I have a few questions about Cochin bantam and will put here by topic.
But let me tell first all the colours I have:
- White
- Black
- Black Mottled
- Blue Mottled
- Buff Mottled
- Gold Partridge
- Silver Partridge

1. I have 2 white males at the moment. With which other mutation can I cross them? And what will I get?

2. I have also Black Mottled, Blue Mottled and Buff Mottled. What can I cross here? And what will I get?


Looking forward to learn with you! 🙏🏼
 
Assuming you don’t want mixed colors, you can cross blue mottled and black mottled together. Blue mottled x blue mottled will create some black mottled anyway, so you might as well combine their group.

If cochins are recessive white, which I believe they are, then that means they could have any variety under the white, and you won’t know which unless you test breed them. So you could cross the whites with another color, but just be aware that the offspring would most likely be mixed colors and would carry recessive white.

You could cross black to blue mottled to get solid blues (and more blacks). But, they would carry recessive mottling, so you’d have to be aware of that and potentially have to breed it out so it doesn’t pop up unexpectedly later.
 
first of all many thanks for your answers.


What means a recessive white? Apologies for probably a stupid question.

If I cross for instance any mottled (black, blue or buff) with white, what will I have?
 
first of all many thanks for your answers.


What means a recessive white? Apologies for probably a stupid question.

If I cross for instance any mottled (black, blue or buff) with white, what will I have?
Recessive white is a gene which covers a chicken’s pattern with white. So, if you have a black cochin with two recessive white genes, the cochin would be white instead of black. However, if you crossed this cochin to a black cochin without recessive white, the offspring would be black. This is because this type of white is recessive, which means it only shows up if the chicken has two copies of the gene.
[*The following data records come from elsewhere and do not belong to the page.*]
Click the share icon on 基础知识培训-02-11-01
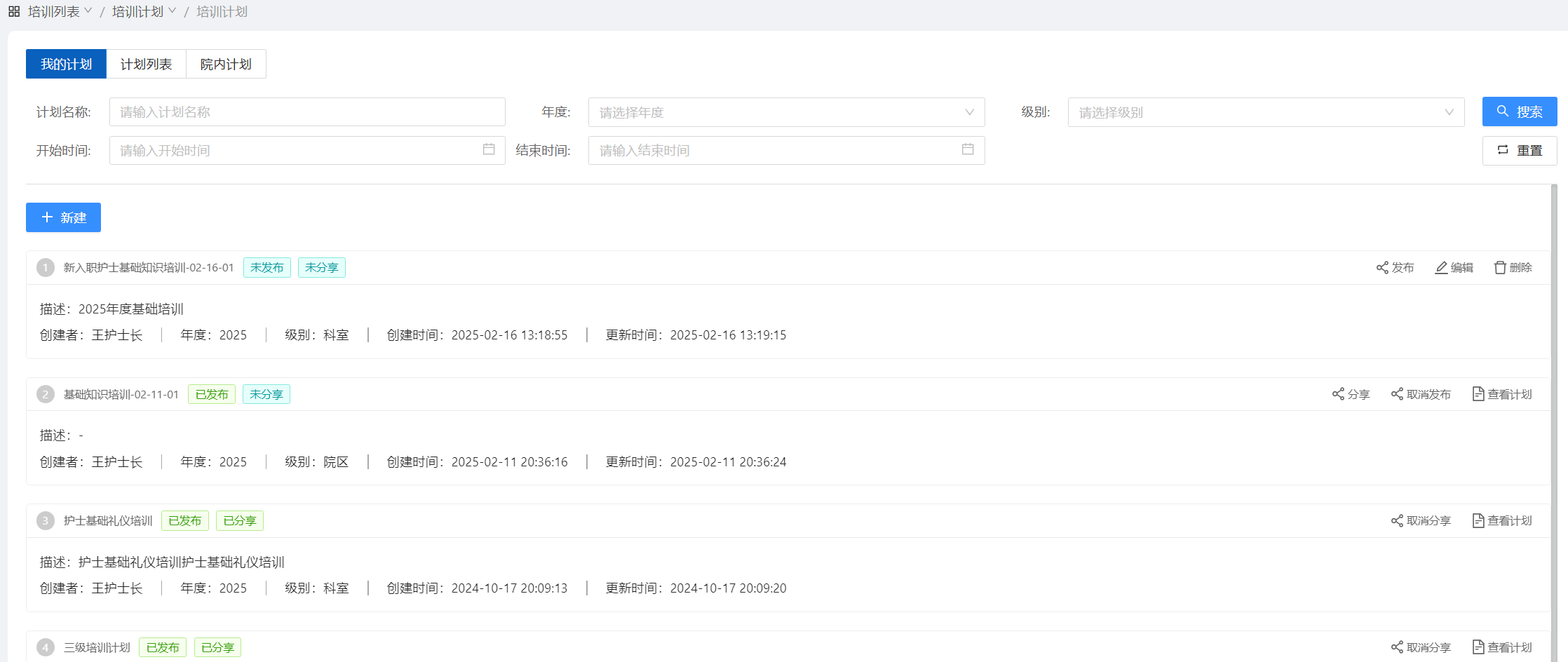 click(1338, 394)
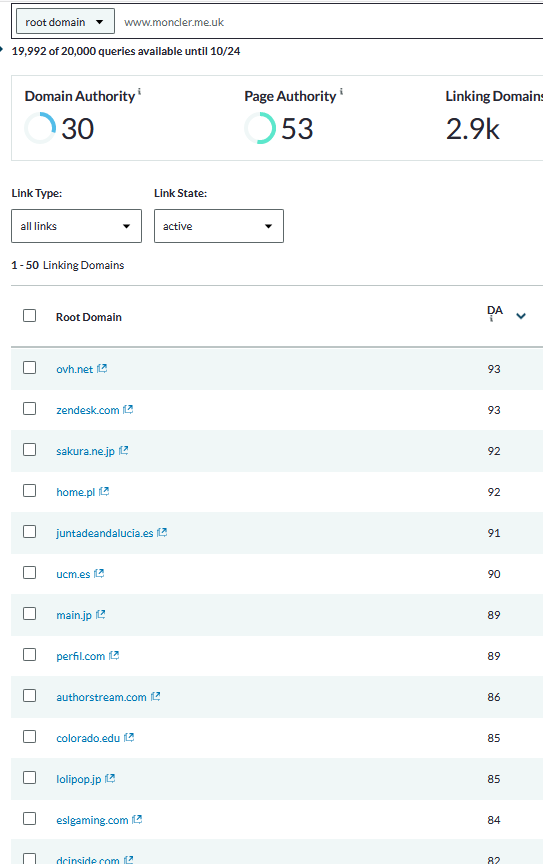
Task: Select the ucm.es row checkbox
Action: (30, 573)
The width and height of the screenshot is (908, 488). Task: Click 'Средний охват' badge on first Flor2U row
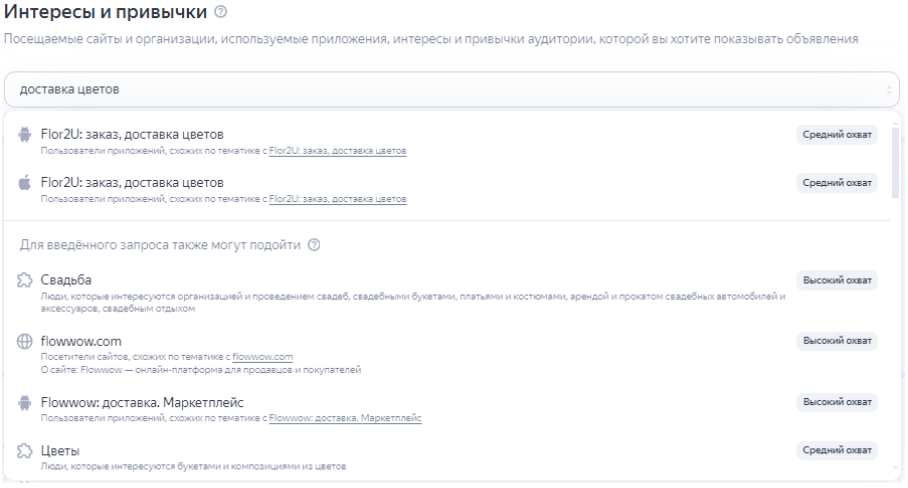click(836, 134)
That cross depends on what’s underneath the white of your cochin. Though solid white (either dominant or recessive) is a different gene than mottling, so it won’t result in more mottling, if that’s what you’re wondering.
 
In that way and as I don’t know what kind of gene my chickens have, only way to see if I can take offspring white is to cross my white males with buff Mottled to see if I can take some white females right?

Because if I think Black Mottled doesn’t have the white gene recessive but black instead?
 
In that way and as I don’t know what kind of gene my chickens have, only way to see if I can take offspring white is to cross my white males with buff Mottled to see if I can take some white females right?

Because if I think Black Mottled doesn’t have the white gene recessive but black instead?
Your mottled cochins may have one recessive white gene (which wouldn’t show up at all) but they most likely do not. Recessive white doesn’t cause mottling, it is only able to cause a fully white chicken (two copies of the gene) or have no affect at all (one copy of the gene).

If you want more whites, you could cross a white to a non-white and then cross the resulting offspring (which wouldn’t be white) back to a white.